Patients with aromatase deficiency have a wide spectrum of manifestations depending on gender, age, and enzymatic activity [1]. Aromatase deficiency results in increased intrauterine androgen concentration, which can cause varying degrees of virilization in the external genitalia in a girl child. However, external genitalia in boys do not show any change. Our patient presented with ambiguous genitalia (Prader stage 4) and had a karyotype of 46XX. There were no symptoms of aromatase deficiency during infancy and early childhood (particularly in boys), whereas females can present with abdominal symptoms due to ovarian cysts [3]. In adolescent girls, aromatase deficiency causes delayed puberty, hypergonadotropic hypogonadism, multi-cystic ovaries, and primary amenorrhea due to lack of estrogen.
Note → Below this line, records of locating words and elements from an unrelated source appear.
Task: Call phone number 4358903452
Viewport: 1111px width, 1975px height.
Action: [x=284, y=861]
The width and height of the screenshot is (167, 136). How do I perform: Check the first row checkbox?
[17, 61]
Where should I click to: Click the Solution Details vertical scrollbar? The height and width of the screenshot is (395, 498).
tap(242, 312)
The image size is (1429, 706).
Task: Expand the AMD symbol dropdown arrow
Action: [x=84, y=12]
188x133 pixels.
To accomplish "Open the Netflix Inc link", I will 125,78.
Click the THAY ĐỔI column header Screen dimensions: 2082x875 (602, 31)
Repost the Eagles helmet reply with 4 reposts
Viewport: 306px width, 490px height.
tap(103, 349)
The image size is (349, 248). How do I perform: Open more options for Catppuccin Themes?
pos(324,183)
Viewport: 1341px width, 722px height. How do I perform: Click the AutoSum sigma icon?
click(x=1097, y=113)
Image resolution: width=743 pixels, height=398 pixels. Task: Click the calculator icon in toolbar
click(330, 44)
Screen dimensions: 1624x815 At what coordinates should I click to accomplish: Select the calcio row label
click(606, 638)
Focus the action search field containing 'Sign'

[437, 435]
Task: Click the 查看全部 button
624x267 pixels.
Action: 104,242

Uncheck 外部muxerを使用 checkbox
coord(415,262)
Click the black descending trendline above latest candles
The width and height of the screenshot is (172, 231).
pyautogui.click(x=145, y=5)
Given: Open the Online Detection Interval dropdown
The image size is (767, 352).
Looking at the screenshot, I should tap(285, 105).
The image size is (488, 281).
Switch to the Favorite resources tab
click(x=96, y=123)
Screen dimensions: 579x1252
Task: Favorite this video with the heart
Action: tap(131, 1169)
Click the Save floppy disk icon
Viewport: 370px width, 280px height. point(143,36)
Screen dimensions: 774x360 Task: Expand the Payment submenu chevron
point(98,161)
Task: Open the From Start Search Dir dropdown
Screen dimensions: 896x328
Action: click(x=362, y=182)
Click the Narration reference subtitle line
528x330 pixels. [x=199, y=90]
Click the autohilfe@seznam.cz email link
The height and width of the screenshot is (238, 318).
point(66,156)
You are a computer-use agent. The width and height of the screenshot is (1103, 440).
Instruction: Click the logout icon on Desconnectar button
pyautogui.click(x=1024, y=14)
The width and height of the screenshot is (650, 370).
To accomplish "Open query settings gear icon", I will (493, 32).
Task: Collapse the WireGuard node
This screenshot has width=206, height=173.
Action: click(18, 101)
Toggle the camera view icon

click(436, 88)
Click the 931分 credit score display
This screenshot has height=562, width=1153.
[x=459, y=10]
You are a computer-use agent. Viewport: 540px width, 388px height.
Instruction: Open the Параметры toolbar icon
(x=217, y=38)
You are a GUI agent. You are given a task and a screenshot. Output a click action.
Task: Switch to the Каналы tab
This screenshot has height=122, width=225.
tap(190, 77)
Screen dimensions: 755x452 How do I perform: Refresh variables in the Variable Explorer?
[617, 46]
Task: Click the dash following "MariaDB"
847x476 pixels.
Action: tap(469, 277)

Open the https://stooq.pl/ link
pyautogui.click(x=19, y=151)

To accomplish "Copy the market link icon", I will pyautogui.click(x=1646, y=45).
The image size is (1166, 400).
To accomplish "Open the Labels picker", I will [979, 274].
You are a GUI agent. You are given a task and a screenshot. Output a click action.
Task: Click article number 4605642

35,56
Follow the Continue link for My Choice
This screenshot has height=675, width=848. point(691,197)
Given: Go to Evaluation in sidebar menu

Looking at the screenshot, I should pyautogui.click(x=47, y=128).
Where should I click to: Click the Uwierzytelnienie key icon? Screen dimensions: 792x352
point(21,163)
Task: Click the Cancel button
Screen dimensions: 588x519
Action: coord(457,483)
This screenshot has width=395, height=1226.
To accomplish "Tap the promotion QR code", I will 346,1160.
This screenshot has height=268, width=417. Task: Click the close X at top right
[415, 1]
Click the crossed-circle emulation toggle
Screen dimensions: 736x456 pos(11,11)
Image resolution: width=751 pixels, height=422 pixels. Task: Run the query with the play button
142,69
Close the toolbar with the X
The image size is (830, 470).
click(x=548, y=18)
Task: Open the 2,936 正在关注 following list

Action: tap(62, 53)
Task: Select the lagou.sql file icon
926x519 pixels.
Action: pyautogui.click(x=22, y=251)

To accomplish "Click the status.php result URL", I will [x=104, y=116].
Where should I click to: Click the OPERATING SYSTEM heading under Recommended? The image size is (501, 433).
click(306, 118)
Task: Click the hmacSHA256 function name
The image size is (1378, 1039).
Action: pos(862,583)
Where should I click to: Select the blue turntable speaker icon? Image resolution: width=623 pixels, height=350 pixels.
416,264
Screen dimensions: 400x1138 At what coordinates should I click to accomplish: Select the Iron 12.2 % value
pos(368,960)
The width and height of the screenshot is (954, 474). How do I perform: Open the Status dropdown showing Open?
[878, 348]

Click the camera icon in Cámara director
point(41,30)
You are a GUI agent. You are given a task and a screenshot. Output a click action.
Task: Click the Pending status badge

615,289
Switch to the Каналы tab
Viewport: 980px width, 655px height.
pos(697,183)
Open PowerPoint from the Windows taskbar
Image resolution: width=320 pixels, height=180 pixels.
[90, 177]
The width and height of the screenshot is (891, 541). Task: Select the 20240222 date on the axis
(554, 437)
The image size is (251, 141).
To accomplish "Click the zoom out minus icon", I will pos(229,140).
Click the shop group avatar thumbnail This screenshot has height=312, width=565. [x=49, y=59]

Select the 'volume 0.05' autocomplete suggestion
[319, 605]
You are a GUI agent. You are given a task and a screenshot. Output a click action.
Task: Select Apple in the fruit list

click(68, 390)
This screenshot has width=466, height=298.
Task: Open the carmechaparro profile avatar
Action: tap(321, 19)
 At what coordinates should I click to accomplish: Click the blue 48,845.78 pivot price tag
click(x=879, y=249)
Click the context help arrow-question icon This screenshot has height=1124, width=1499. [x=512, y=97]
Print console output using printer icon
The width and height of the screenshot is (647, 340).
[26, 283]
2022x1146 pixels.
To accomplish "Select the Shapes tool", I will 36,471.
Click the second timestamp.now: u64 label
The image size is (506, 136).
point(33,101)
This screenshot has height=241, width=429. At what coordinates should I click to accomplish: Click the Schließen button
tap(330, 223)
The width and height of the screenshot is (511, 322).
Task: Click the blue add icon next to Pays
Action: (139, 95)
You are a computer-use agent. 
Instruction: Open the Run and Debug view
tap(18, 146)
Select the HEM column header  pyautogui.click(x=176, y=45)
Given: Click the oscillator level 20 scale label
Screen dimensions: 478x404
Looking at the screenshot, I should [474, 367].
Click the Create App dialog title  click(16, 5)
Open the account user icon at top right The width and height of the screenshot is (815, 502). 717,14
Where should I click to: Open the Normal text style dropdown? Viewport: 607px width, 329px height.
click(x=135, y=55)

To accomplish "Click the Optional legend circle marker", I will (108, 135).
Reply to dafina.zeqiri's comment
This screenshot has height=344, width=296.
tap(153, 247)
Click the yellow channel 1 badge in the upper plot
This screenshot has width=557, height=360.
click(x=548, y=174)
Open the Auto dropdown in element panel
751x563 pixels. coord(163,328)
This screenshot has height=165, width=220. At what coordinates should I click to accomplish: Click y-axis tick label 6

Patients can also present with signs of virilization such as acne, deepening of voice, hirsutism, and clitoromegaly due to excess of androgens [1,2,10,11]. Lack of estrogen can also lead to delayed epiphyseal closure, eunuchoid body proportion, osteopenia, and osteoporosis in both the sexes [12].

In most children with aromatase deficiency, usually a history of maternal virilization is present either in the early (12 weeks) or later (upto 30 weeks) part of pregnancy [11,13]. The proposed mechanism for this manifestation is the presence of high levels of non-aromatized feto-placental and maternal androgen precursors, which are converted to testosterone in the placenta and in peripheral maternal tissues, leading to maternal virilization. Post-delivery, the features of virilization in the mother gradually resolve and androgen levels return to normal [1]. In our patient, there was a history of maternal virilization from sixth month of gestation in the form of acne, hirsutism, clitoromegaly, and deepening of voice. Post-delivery, the mother had complete resolution of acne and hirsutism, although deepening of voice and clitoromegaly were persistent.

Hormonal studies have shown that in the first two years of life, both basal and gonadotropin-releasing hormone (GnRH)-stimulated FSH levels tend to be higher in girls with aromatase deficiency as compared with a normal child. However, estradiol and estrone levels are considerably low during the same period [13,14]. Similarly basal luteinizing hormone (LH) tends to be normal or mildly raised during infancy. Our patient had elevated follicle-stimulating hormone (FSH) and LH levels since birth.

Published literature has limited data on effects of early initiation of estrogen replacement to prevent estrogen deficiency in patients with aromatase deficiency. Also, there is lack of consensus on the initial dose of estrogen to be used and the age to start estrogen therapy in such patients. A single study looked at the effect of estrogen therapy on longitudinal growth, bone age maturation, bone density, and multicystic ovaries in a girl with aromatase deficiency who was initiated with estrogen replacement therapy at the age of 3.5 years and followed up till 15 years of age, which concluded that estrogen was required for normal growth, pituitary-gonadotropin feedback development, and bone maturation in puberty as well as early childhood [3]. A review of treatment of aromatase deficiency recommends that the lowest dose of estrogen therapy can be initiated as early as two years of age for the development of ovarian cysts and to avoid early breast development and bone maturation. The recommended dose of estrogen to start with is conjugated estrogen with a dose of 0.15mg/day or alternate day or with micronized estradiol (0.25 mg/day or alternate day), and the dose should be titrated so as to maintain suppressed FSH and LH [4]. We have planned to initiate low-dose estrogen replacement therapy in our patient from the age of two years.

Conclusions

We reported a case with ambiguous genitalia due to aromatase deficiency caused by a novel mutation in the CYP19A1 gene. Aromatase deficiency should be kept as a possible diagnosis in patients with 46 XX karyotype presenting with ambiguous genitalia and having a history of maternal virilization.